* Rows *

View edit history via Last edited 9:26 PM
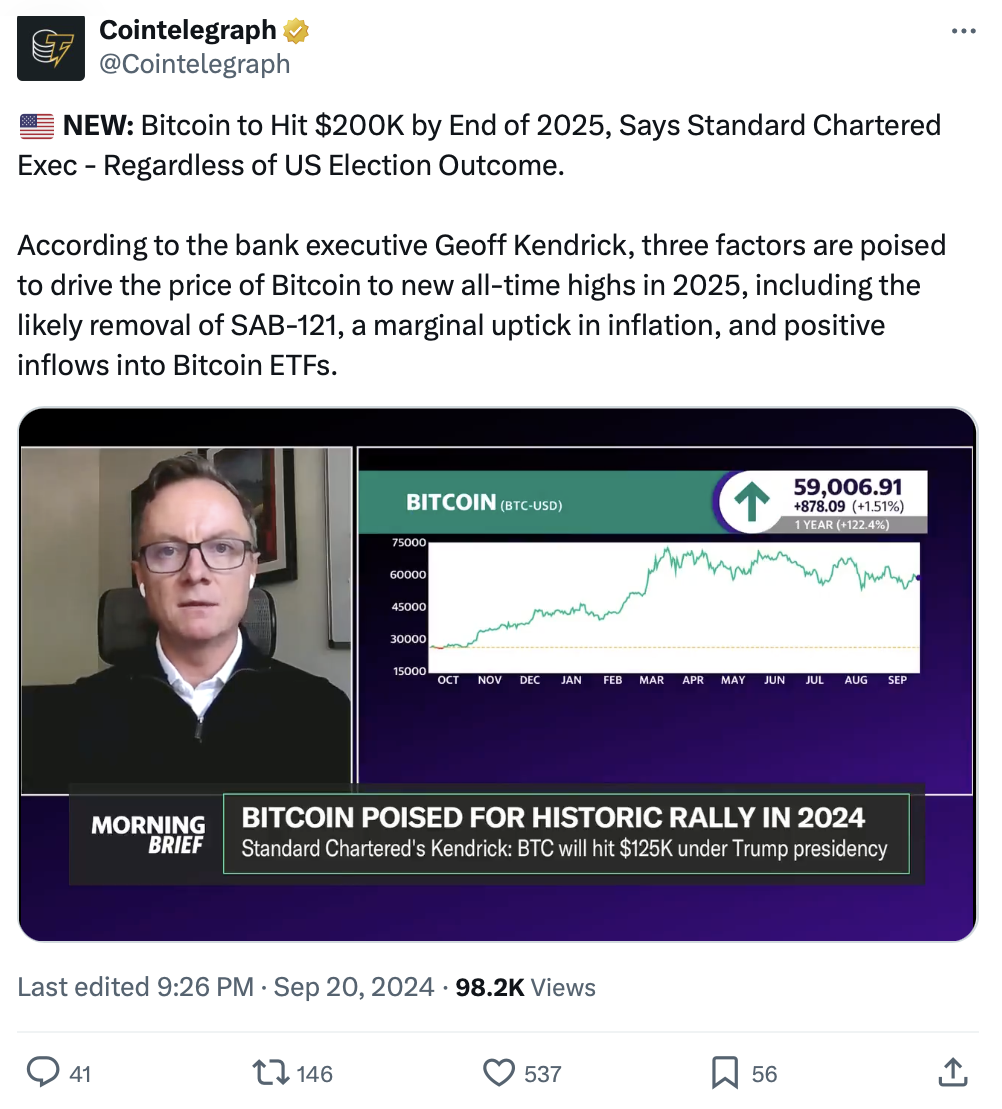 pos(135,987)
---
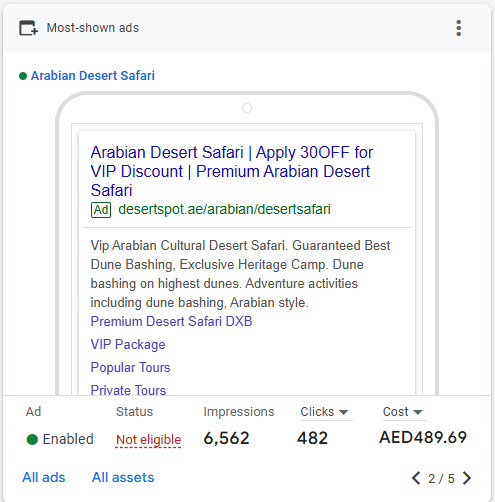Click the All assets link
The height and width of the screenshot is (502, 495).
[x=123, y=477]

* Task details *
Quote, word for word, the lines of the entries from the line with "Click the All assets link" through the line with "[x=123, y=477]", including both of those lines. Leave the pictures out.

* Response to the task *
Click the All assets link
The height and width of the screenshot is (502, 495).
[x=123, y=477]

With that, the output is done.